I knelt on the side of the raised garden bed pulling the weeds from the moist ground. My hair whipped in my face; I should have pulled it back before my hands got dirty. The spring afternoon sun warmed my back and shoulders, reminding me that winter was really, truly gone from Ohio.
I am one of the few that enjoy pulling weeds. The dirt under my fingernails, the excuse to be outside in the sun, the time to be alone and think. As I pulled the weeds in the strawberry bed I thought about how our sins are like weeds. I’m not just talking about the obvious fact of their being unwanted blights in our life; there are actually many parallels to be made between our faults and the undesirable bits of growth invading our gardens.
Weeds disturb our plans.
Nobody plans for weeds in their garden. A weed, by its very definition, is a plant growing where it is not wanted. No gardener plans a line of tomatoes, and a row of peppers, separated by a stretch of prickly, green weeds. Our sins invade our lives in the same way. We do not think when we wake up, “Today I will spend my morning reading the Bible, then after lunch I will dabble in a bit of gossip, lust, and greed.” Too often though, that’s exactly what happens.

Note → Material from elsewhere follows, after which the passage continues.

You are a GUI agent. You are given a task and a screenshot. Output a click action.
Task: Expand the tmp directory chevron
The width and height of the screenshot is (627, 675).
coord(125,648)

You see, sins don’t ask permission to make an appearance; they simply slip into our lives, foiling our plans of virtue. Paul says it well in Romans 7:15, “For I do not understand my own actions. For I do not do what I want, but I do the very thing I hate.” Sins steal uninvited into the most faithful of Christian lives.
Weeds and flowers grow close together.
It is a great mystery to me why a weed would want to grow so close to a flower. If I were a weed I would grow far away from anything else, so that I would have room to thrive on my own. It seems though that weeds love to entangle themselves with the precious garden plants, making their roots and the roots of the harvest nearly indistinguishable. I find my vices and virtues entangling in this same way.
It took me years to see that in my life I have both the virtue of peacefulness and the vice of spinelessness. In my desire to promote goodwill between all people, I often find that I am not standing up for what matters or speaking up for truth. I believe God makes areas look “grey” here on earth so that we will have a need to seek Him daily.
Because we aren’t given an obvious list of dos and don’ts in every area of life, good can be masked as undesirable, and evil can masquerade as beauty. We are told to “work out [our] own salvation with fear and trembling,” (Philippians 2:12). Just as we have to lean back to move the shadows and let the sun illuminate the difference between the entangled roots, we must always have our face turned towards the Son so that we can know what He desires to see in our life.
Even once you have found the roots, weeds are hard to remove.
It always seems that the root systems of weeds are twice as strong as their vegetable counterparts. Just when I think that I have the root firmly under my grasp, I pull, and all I get is leaves. The visible part of the plant is removed, but the root is still in perfect condition, hidden away under the soil to come back with a vengeance in its own time. Sins are easy to mask; they are easily swept under the rug and forgotten until someone uncovers them. It is one thing to keep our faults hidden from the world, but quite a different thing to abolish them entirely.
Time and effort are required to kill weeds.
Left to care for themselves weeds will flourish. They have the unique ability to thrive with no attendance. Unfortunately, unlike our precious crops, when left to their own devices they multiply and thrive. Tomatoes, spinach, and carrots need love and care to grow well, but weeds left unattended will still grow tall and strong. People left unchecked will do much the same. Their vices will abound, and their virtues will shrivel and die. Yet Jesus does not leave us without hope. In 1 John 1:9 we are told that, “If we confess our sins, he is faithful and just to forgive us our sins and to cleanse us from all unrighteousness.”
Spring is here.
It’s time to plan your garden. In fact, you’ll have to hurry now if you want time to sprout your seeds properly. Flowers don’t like to be rushed, and vegetables don’t take kindly to being thrust into weedy soil and told to produce fruit. Look in the depths of your heart; grab a few weeds, dig up the roots, leave no chance for re-growth. And in your newly vacant character plant some virtues. As long as you keep them in the Son, they’ll grow just fine.